Klinisch manifesteert dysthymie zich in twee vormen: unipolair, met afwisselend hyperactiviteit en normaliteit zonder depressieve fase, en bipolair, met cycli van hyperactiviteit en depressie. De ‘hyper’-fasen worden gekenmerkt door intense agitatie, impulsiviteit en verhoogde agressie, terwijl de ‘hypo ‘-fasen depressieve symptomen weerspiegelen. Het begin van de aanvallen kan worden aangegeven door een “gekke blik”, gekenmerkt door intense mydriasis.
Geïnstrumentaliseerde agressie
Instrumentele agressie beschrijft een situatie waarin de kat agressie gebruikt om te ontsnappen aan een beperking of een onaangename situatie. Elk succes versterkt het agressieve gedrag. Dit fenomeen is niet gebonden aan een specifiek ras, geslacht of leeftijd.
De typische gedragsopeenvolging van agressie is onderverdeeld in drie fasen: “appetitief” (bedreiging), “consumptief” (krabben en bijten) en “verzachting” (einde van de aanval). Wanneer een aversieve stimulus regelmatig geneutraliseerd wordt door agressie, associeert de kat deze laatste met het ophouden van het ongemak. Op deze manier wordt het vermijden van prikkels een versterkende factor, waardoor het leren via operante conditionering wordt versterkt.
Geleidelijk aan wordt dekalmerende fase korter tot hij verdwijnt, waardoor het “stopsignaal” verdwijnt. Door de afwezigheid van deze fase kunnen de aanvallen doorgaan. Vervolgens neemt ook de “appetitieve ” fase af, waardoor de beet overblijft als enige reactie. Uiteindelijk is de gedragsvolgorde volledig veranderd, zonder enige regulatie, en wordt het gedrag “rigide”.
Andere soorten
De gedragsreactie van een kat wordt beïnvloed door zijn genetische opmaak, zijn omgeving en zijn ervaringen. Hoewel sommige rassen, zoals Siamezen, Birmezen en Abessijnen, specifieke gedragspredisposities hebben, is het cruciaal om te bedenken dat de omgeving, verzorging en interactie met mensen deze eigenschappen moduleren. Slechts 10% van de katten heeft een stamboom, waardoor er voor de overgrote meerderheid van de Europese katten geen precieze raciale classificatie bestaat. Studies van Europese kattenkolonies onthullen echter drie belangrijke temperamenten: achterdochtig, sociaal en evenwichtig, herkenbaar vanaf de eerste levensweken.

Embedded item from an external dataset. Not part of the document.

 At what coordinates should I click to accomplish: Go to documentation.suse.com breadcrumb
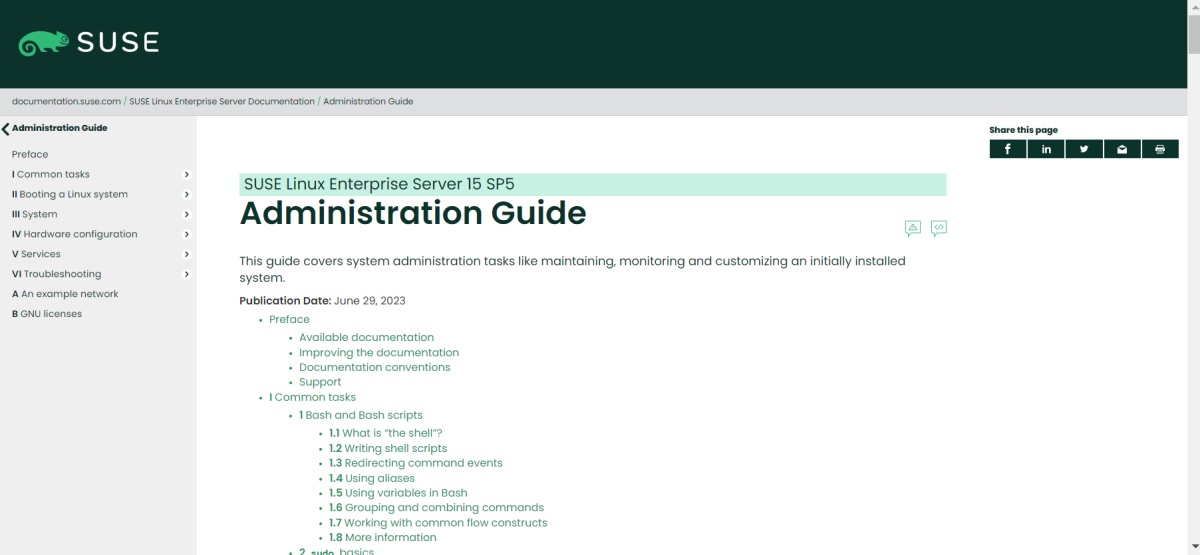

Bovendien wordtidiopathische agressie gedefinieerd als een vorm van agressie zonder aanwijsbare oorzaak, na uitsluiting van andere factoren. Het is een uitsluitingsdiagnose, die onder deskundigen ter discussie staat. In sommige gevallen van agressie, zoalsangst of geheroriënteerdeagressie, kan het moeilijk zijn om de stimulus te identificeren, waardoor de diagnose lang en moeizaam is. Voordat geconcludeerd kan worden dat agressie idiopathisch is, is een grondig klinisch en gedragsonderzoek nodig, wat het belang onderstreept van rigoureuze en herhaalde beoordeling.